Dawson worked nationally for NBC from 1977-82, and he was a key figure on Inside The NFL during its run at HBO, appearing on that show beginning in 1978 and co-hosting it with Nick Buoniconti from 1979 to 2001. Dawson was also the Chiefs’ radio analyst from 1985-2017, and they named their television broadcast booth in honor of him that latter year. Chiefs’ owner Clark Hunt had a notable statement on his passing Wednesday:
“My family and I are heartbroken. Len Dawson is synonymous with the Kansas City Chiefs. Len embraced and came to embody Kansas City and the people that call it home. You would be hard-pressed to find a player who had a bigger impact in shaping the organization as we know it today than Len Dawson did,” Chiefs Chairman and CEO Clark Hunt said. “I admired Len my entire life – first as a Hall of Fame player on the field, and later as he transitioned into a successful broadcasting career. Throughout his remarkable career, Len made it a priority to give back to the community that he loved. The franchise has lost a true legend. Our thoughts and prayers go out to Linda and his family.”

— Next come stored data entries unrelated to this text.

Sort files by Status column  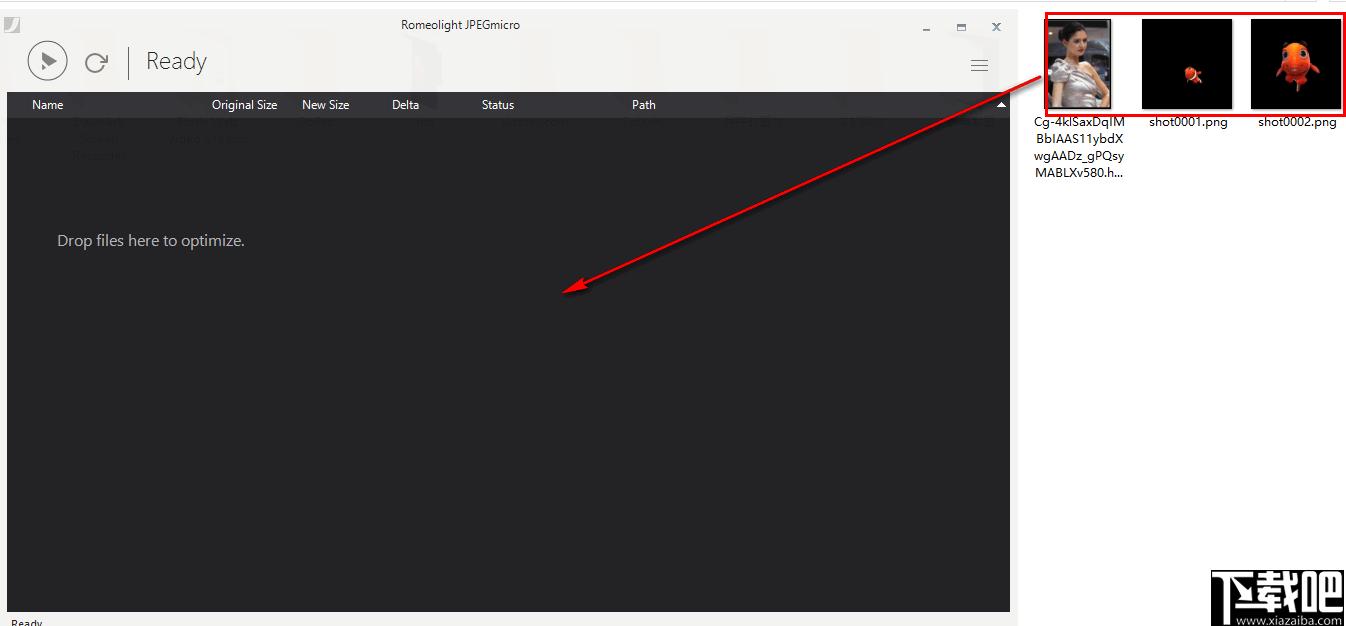[x=498, y=105]
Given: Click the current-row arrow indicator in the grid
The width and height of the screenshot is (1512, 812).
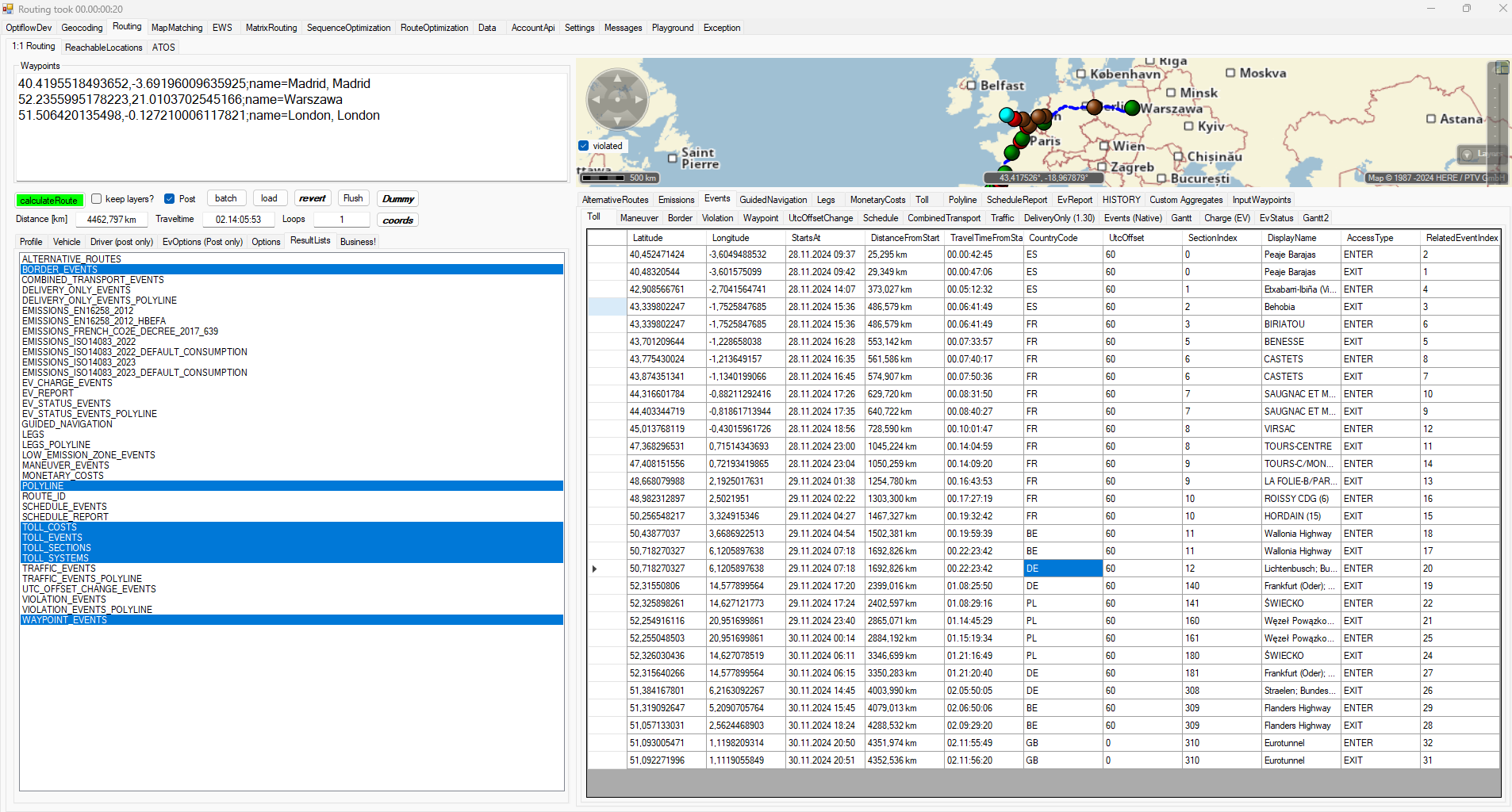Looking at the screenshot, I should 595,569.
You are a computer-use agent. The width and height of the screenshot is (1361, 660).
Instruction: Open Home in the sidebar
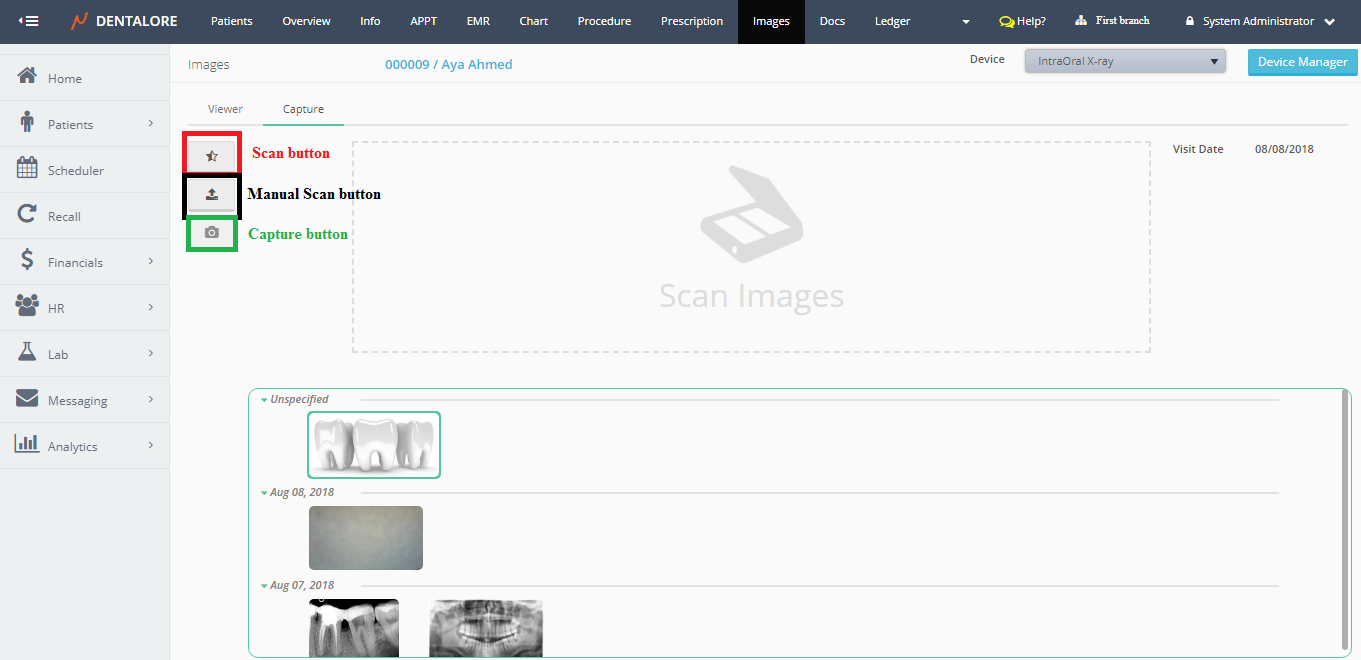click(x=64, y=78)
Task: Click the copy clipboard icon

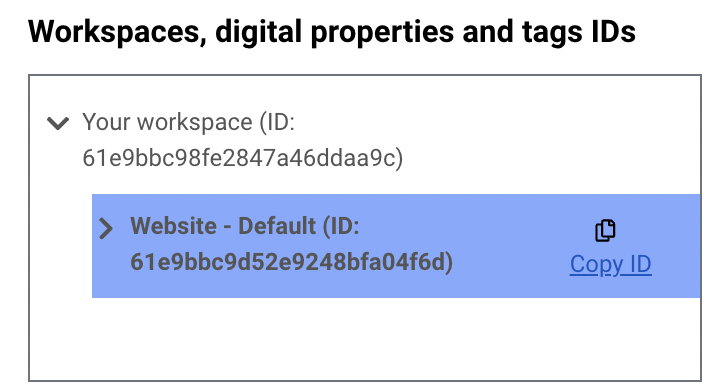Action: coord(605,230)
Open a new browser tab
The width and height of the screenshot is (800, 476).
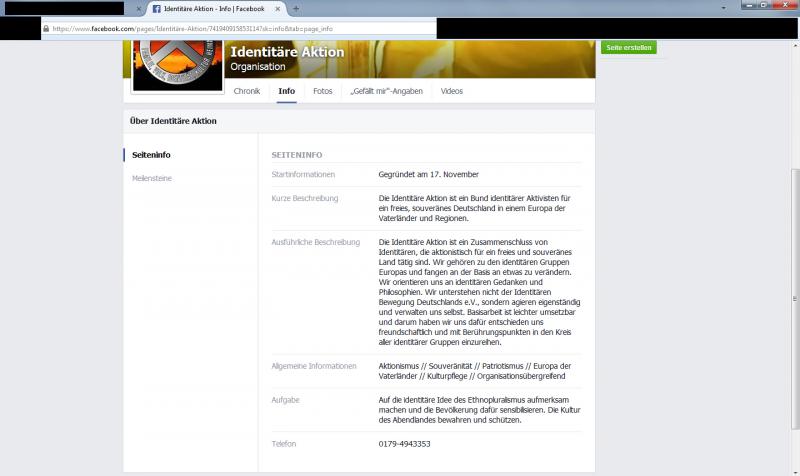pos(295,9)
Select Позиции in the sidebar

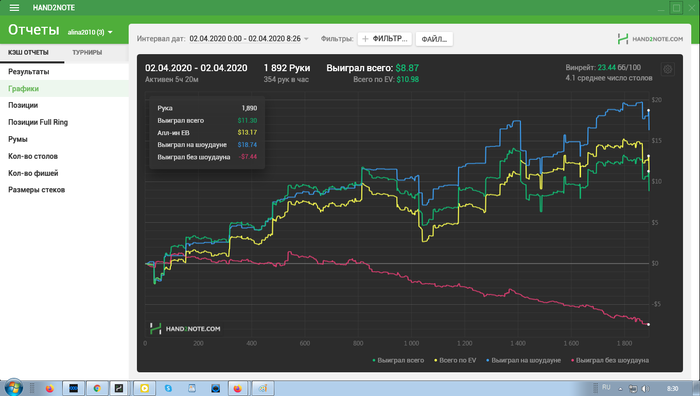pos(23,105)

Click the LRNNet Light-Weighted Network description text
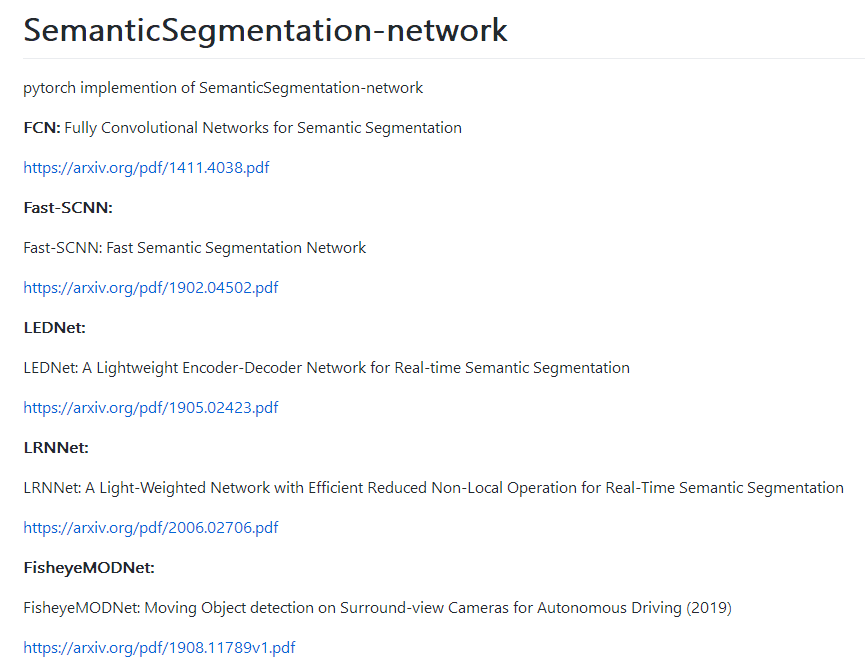[433, 488]
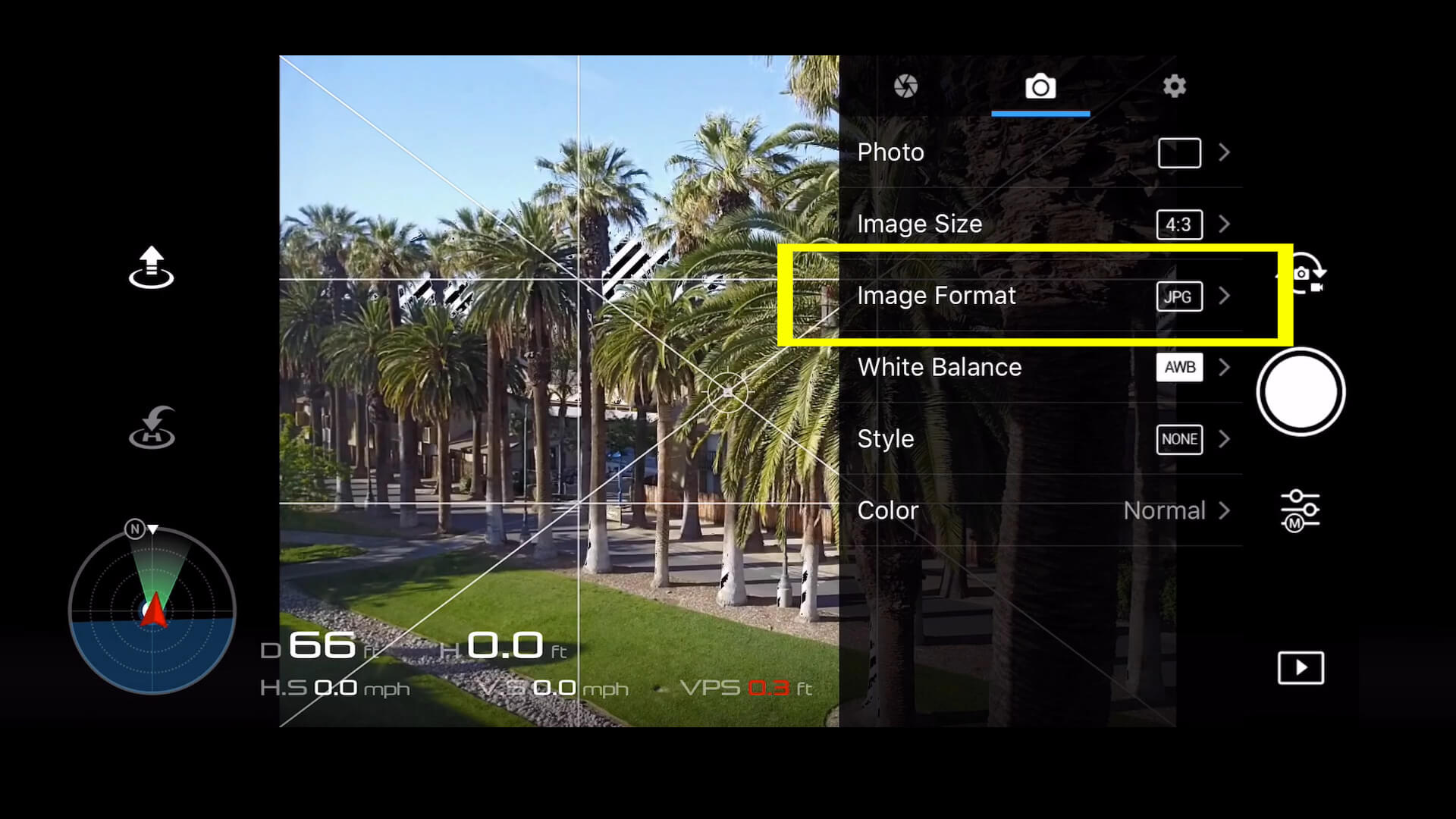Open the media playback gallery icon
The height and width of the screenshot is (819, 1456).
pos(1300,667)
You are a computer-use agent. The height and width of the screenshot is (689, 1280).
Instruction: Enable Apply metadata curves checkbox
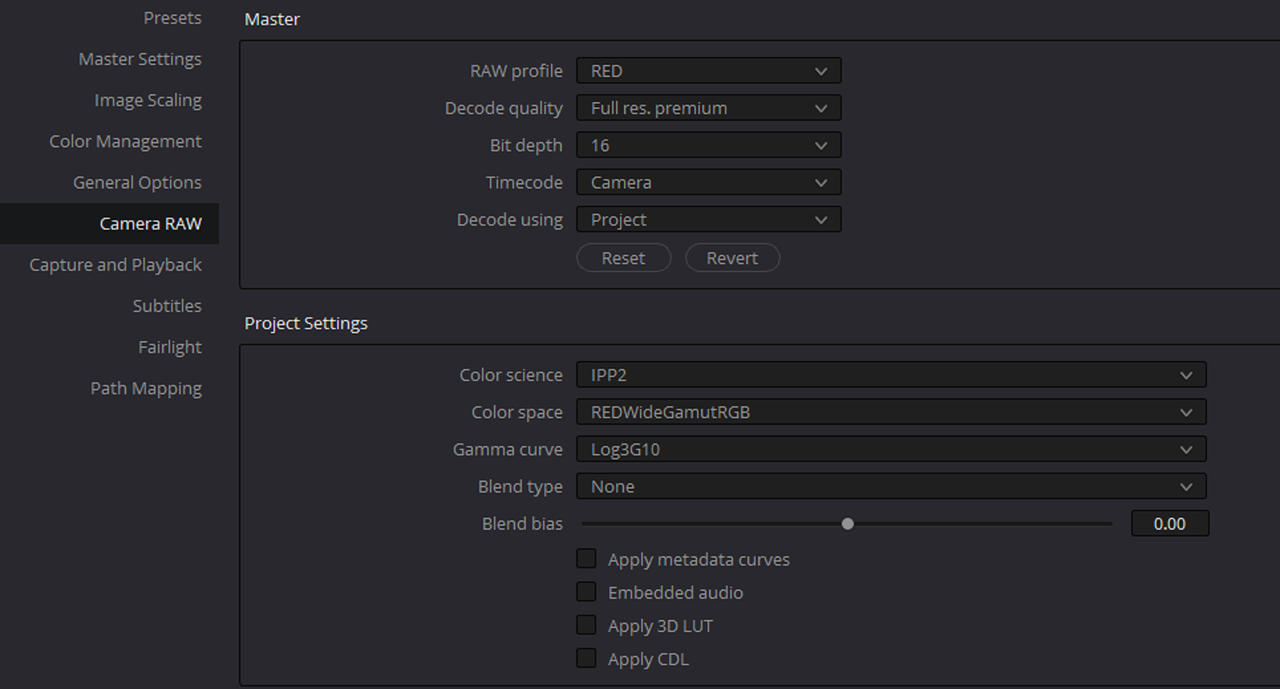pos(587,559)
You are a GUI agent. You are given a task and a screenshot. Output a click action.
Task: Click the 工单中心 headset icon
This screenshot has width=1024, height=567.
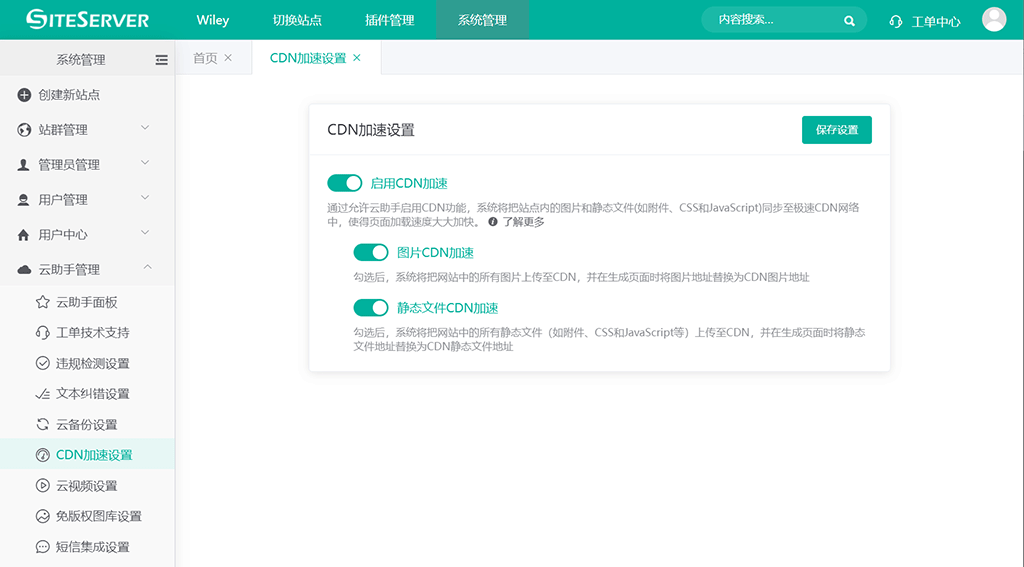896,21
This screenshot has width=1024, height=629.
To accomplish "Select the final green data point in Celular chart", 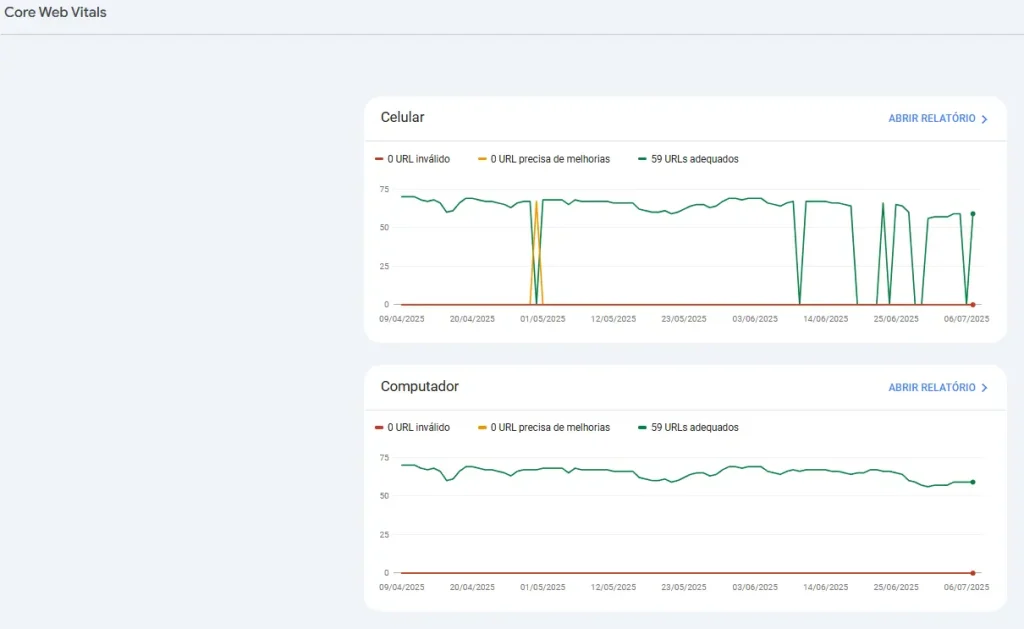I will 973,213.
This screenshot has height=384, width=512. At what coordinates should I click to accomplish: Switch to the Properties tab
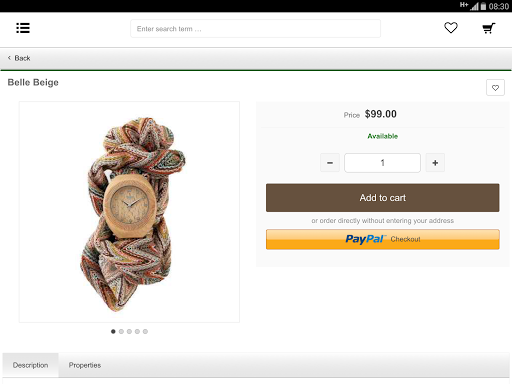(85, 365)
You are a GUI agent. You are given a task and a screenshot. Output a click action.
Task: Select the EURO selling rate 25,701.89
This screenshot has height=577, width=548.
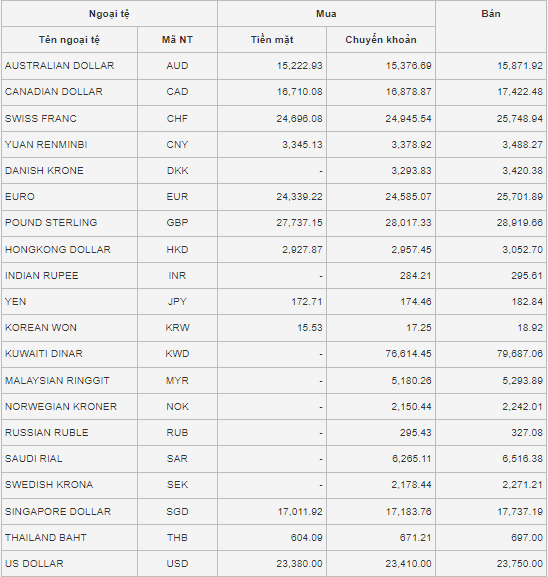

There are many who have fond memories of Dawson, as a player and broadcaster. Here are some of the tributes to him on Twitter Wednesday:
As a player, Len Dawson was a Super Bowl winner & Hall of Famer. For his work in TV, he received the Pete Rozelle Radio-Television Award.
At his core, Dawson was the ninth of 11 children in a loving Ohio family, whose impact on the many lives he touched will never be forgotten. pic.twitter.com/ROLan8MUrD
— Pro Football Hall of Fame (@ProFootballHOF) August 24, 2022
R.I.P. to a gracious gentleman. A broadcasting icon. And the greatest quarterback in AFL history.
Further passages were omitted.